SAN RAMON, Calif. – An international arbitration tribunal has ruled in favor of Chevron in a claim against Ecuador related to past oil operations by Chevron’s subsidiary, Texaco Petroleum Company.
The tribunal, administered by the Permanent Court of Arbitration in The Hague, found that Ecuador’s courts violated international law through their delays in ruling on certain commercial disputes between Texaco Petroleum Company and the Ecuadorian government.
Today’s ruling is distinct from arbitral claims Chevron and Texaco Petroleum filed against Ecuador in 2009 in connection with the Lago Agrio litigation.
In its decision, the tribunal found that Ecuador had violated the United States-Ecuador Bilateral Investment Treaty by failing to provide effective means of asserting claims and enforcing rights.
As a result, the tribunal awarded Chevron and Texaco Petroleum Company approximately US$700 million in principal damages and interest as of December 22, 2006, pending further proceedings to determine applicable taxes, compound interest, and costs.
“This ruling demonstrates that the government of Ecuador is not above the law,” said Hewitt Pate, Chevron vice president and general counsel.
“We have maintained for some time that Ecuador’s courts are failing to administer justice when it comes to Chevron and its affiliates, and an international tribunal has now agreed. We hope this ruling will help move Ecuador towards proper treatment of foreign investors and respect for the rule of law.”
The arbitral award partially resolves seven commercial claims that Texaco Petroleum Company, now a Chevron subsidiary, filed in Ecuador between 1991 and 1993. Ecuadorian courts continually delayed and refused to rule on Texaco Petroleum’s cases, which has been found to constitute a breach of Ecuador’s treaty with the United States.
Chevron and Texaco Petroleum Company filed the arbitration in December 2006 under the Rules of the United Nations Commission on International Trade Law (UNCITRAL). The Permanent Court of Arbitration is an intergovernmental organization with over one hundred member countries established by international convention in 1899 to facilitate arbitration and other forms of dispute resolution.
The United States acceded to the Court’s founding convention in 1900 and Ecuador acceded in 1907.
The tribunal is not alone in highlighting the Ecuadorian courts’ failure to provide justice to foreign investors.
In February 2009, the United States Department of State released its Investment Climate Statement for Ecuador, which stated, “Systemic weakness and susceptibility to political or economic pressures in the rule of law constitute the most important problem faced by U.S. companies investing in or trading with Ecuador.”
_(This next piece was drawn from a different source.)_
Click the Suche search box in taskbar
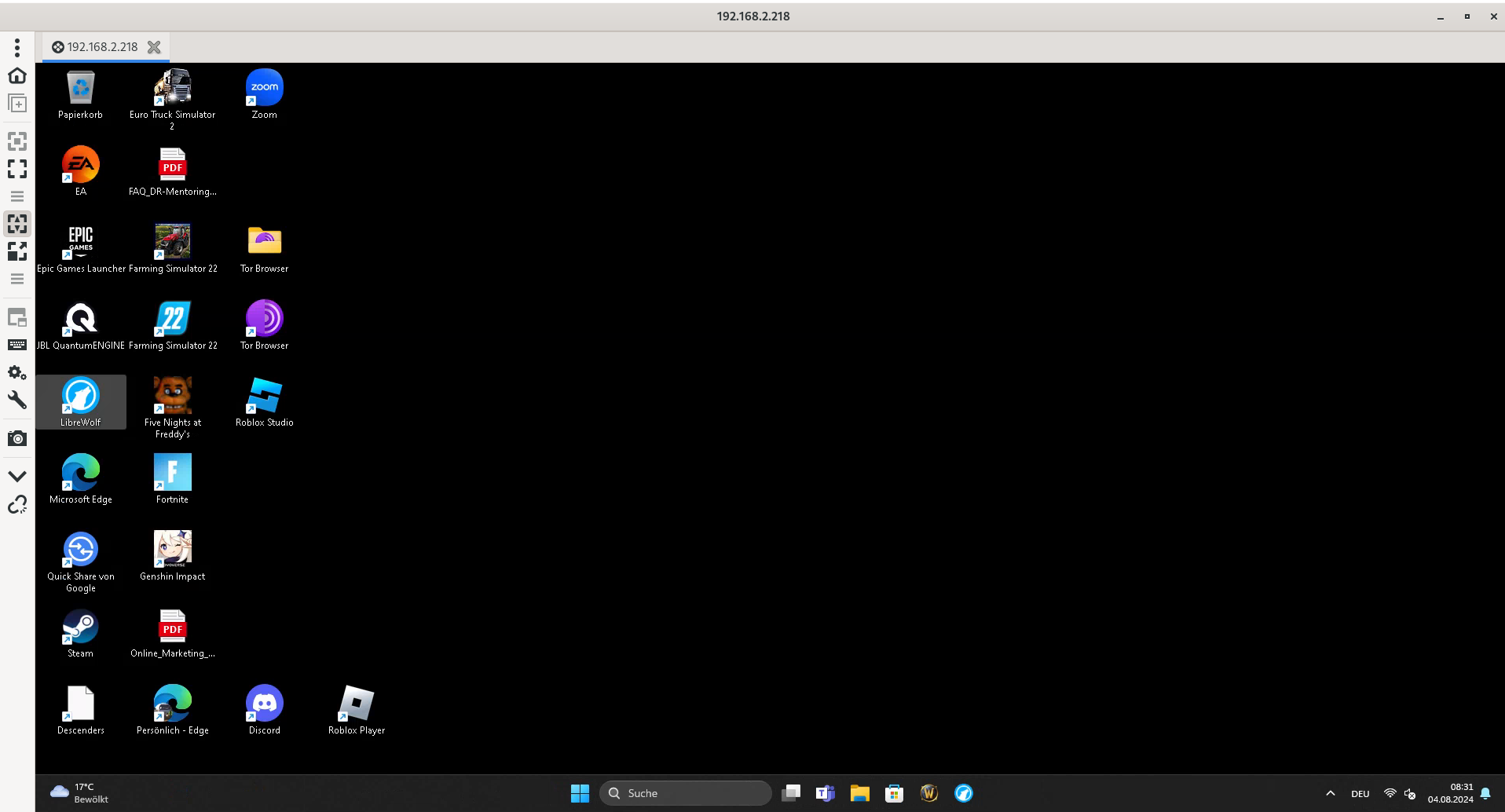Image resolution: width=1505 pixels, height=812 pixels. coord(686,793)
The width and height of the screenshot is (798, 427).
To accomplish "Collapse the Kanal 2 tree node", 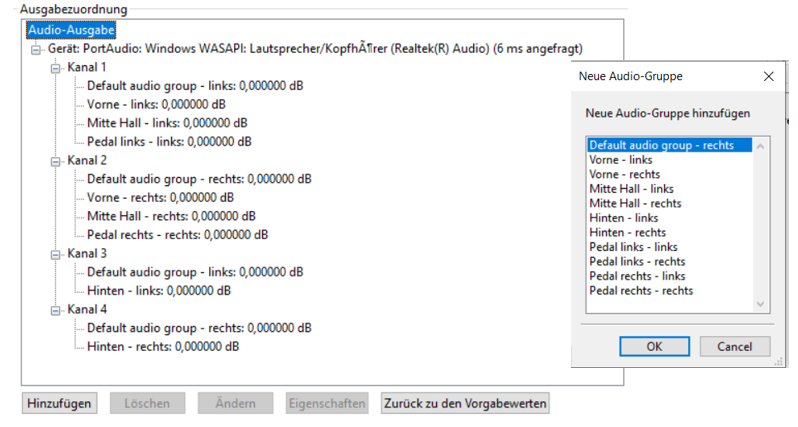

The report went on to state, “corruption is a serious problem in Ecuador,” and that, “the courts are often susceptible to outside pressure and bribes.”
Ecuador is defending the second largest arbitration docket in the world with more than 11 claims seeking more than US$6.5 billion in damages. Ecuador has withdrawn from the World Bank’s arbitration program, making it the second country ever to do so, and has indicated its intention to cancel scores of bilateral investment treaties that provide for international arbitration of investment disputes.
The country has also fallen out of favor with international financial markets since defaulting on more than $3 billion of foreign debt after a government-appointed panel declared the debt to be “illegitimate.”
Chevron is one of the world’s leading integrated energy companies, with subsidiaries that conduct business worldwide. The company’s success is driven by the ingenuity and commitment of its employees and their application of the most innovative technologies in the world. Chevron is involved in virtually every facet of the energy industry.
The company explores for, produces and transports crude oil and natural gas; refines, markets and distributes transportation fuels and other energy products; manufactures and sells petrochemical products; generates power and produces geothermal energy; provides energy efficiency solutions; and develops the energy resources of the future, including biofuels. Chevron is based in San Ramon, Calif.